600 millions pour les ploucs !

Publié le par Patrick Fodella

Le conseil des ministres réuni aujourd'hui, a décidé de la mise en oeuvre d'un certain nombre de mesures en faveur des éleveurs.

Ces mesures se chiffrent à 600 millions d'euros ! (sans compter les 500 millions en prêts bancaires).

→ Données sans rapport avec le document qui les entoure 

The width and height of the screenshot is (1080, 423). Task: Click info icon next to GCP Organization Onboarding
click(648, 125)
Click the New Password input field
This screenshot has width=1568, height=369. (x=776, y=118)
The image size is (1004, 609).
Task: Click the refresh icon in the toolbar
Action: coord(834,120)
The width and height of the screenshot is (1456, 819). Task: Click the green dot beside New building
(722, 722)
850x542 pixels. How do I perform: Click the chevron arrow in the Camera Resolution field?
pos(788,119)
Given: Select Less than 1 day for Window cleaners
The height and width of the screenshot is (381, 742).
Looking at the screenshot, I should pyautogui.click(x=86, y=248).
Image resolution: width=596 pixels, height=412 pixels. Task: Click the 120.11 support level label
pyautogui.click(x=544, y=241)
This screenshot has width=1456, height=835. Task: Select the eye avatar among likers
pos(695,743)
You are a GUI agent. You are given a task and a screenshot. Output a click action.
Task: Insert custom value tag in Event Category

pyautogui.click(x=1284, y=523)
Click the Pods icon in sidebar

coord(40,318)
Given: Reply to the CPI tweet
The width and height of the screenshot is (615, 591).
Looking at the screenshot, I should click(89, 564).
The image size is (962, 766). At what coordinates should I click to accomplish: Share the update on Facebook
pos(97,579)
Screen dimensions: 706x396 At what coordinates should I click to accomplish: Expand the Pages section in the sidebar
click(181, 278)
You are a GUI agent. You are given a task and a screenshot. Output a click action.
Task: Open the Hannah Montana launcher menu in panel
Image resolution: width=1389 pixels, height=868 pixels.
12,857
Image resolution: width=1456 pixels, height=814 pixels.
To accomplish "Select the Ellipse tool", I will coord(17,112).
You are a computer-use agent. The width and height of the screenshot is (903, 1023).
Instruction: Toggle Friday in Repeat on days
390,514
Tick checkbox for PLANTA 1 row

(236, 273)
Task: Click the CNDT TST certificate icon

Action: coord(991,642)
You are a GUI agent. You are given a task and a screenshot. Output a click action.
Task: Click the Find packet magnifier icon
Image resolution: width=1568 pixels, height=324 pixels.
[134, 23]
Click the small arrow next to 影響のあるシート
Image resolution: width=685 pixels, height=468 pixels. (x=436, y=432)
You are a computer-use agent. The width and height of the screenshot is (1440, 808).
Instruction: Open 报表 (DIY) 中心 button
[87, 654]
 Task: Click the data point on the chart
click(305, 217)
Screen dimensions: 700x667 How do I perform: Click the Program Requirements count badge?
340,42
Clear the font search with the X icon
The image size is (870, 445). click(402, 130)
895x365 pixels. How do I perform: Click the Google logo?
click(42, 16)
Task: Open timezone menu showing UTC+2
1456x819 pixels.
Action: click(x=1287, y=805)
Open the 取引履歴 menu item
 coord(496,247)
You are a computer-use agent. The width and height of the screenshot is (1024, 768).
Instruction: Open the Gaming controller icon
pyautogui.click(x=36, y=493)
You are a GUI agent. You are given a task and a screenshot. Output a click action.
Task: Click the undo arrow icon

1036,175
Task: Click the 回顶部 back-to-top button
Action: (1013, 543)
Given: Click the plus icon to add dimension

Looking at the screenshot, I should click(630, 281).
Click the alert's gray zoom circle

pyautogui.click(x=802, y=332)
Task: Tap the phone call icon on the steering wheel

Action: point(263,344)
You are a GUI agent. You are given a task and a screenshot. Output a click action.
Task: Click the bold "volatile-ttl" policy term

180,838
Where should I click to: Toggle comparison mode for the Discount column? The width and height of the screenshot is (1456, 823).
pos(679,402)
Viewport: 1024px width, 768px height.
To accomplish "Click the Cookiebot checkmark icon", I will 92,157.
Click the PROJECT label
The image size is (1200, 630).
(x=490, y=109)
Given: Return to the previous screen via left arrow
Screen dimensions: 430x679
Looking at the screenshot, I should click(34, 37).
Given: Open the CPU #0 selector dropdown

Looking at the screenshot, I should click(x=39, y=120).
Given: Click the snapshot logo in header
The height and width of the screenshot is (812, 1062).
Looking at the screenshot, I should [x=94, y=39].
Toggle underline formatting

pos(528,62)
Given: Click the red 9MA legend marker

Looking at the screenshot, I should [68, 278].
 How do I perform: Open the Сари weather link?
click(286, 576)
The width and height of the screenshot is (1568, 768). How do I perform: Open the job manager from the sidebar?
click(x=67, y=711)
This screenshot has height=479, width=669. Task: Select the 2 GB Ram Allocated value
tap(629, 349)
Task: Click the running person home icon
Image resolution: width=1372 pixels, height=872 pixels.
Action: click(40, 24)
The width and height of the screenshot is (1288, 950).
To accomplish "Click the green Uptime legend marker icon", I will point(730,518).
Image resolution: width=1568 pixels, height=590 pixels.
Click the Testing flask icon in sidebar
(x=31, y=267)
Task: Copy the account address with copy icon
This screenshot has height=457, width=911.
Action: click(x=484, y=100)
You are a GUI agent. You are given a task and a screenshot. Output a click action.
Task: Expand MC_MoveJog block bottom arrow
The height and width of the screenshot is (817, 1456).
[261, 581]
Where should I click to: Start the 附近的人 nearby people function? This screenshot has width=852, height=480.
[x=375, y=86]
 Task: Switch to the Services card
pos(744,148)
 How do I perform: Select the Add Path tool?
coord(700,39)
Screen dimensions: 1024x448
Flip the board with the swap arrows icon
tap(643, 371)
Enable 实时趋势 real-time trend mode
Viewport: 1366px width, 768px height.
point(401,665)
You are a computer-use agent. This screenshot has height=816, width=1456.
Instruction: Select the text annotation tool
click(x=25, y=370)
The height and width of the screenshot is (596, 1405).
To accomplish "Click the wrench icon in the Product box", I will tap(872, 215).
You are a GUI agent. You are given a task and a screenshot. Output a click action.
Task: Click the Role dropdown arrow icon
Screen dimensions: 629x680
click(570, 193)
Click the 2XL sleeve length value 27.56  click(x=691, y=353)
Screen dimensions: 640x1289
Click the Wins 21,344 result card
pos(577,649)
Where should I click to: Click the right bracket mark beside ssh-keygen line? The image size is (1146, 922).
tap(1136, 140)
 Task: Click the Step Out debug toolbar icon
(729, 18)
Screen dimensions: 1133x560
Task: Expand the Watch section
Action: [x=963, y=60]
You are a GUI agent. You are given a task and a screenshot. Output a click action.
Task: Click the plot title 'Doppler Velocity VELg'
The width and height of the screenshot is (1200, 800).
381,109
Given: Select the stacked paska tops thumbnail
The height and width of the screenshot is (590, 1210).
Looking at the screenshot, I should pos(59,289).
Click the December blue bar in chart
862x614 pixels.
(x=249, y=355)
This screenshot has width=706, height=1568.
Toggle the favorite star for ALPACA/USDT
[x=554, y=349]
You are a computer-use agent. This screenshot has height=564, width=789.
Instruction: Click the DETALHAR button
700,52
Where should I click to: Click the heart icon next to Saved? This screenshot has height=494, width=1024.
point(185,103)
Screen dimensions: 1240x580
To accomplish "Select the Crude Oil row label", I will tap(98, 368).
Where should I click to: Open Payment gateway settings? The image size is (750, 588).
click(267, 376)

Pas énorme, mais en ces temps de difficultés financières, il est surprenant qu'un gouvernement puisse sortir une somme pareille aussi rapidement. Il aura suffit que les éleveurs montrent le bout de leur colère, pour que le gouvernement se couche. Est-ce qu'il y aura des poursuites à l'encontre des manifestants auteurs de dégradations ? Parce que quand ce sont les ouvriers, syndiqués à la CGT notamment, il n'est pas rare qu'ils se retrouvent en justice !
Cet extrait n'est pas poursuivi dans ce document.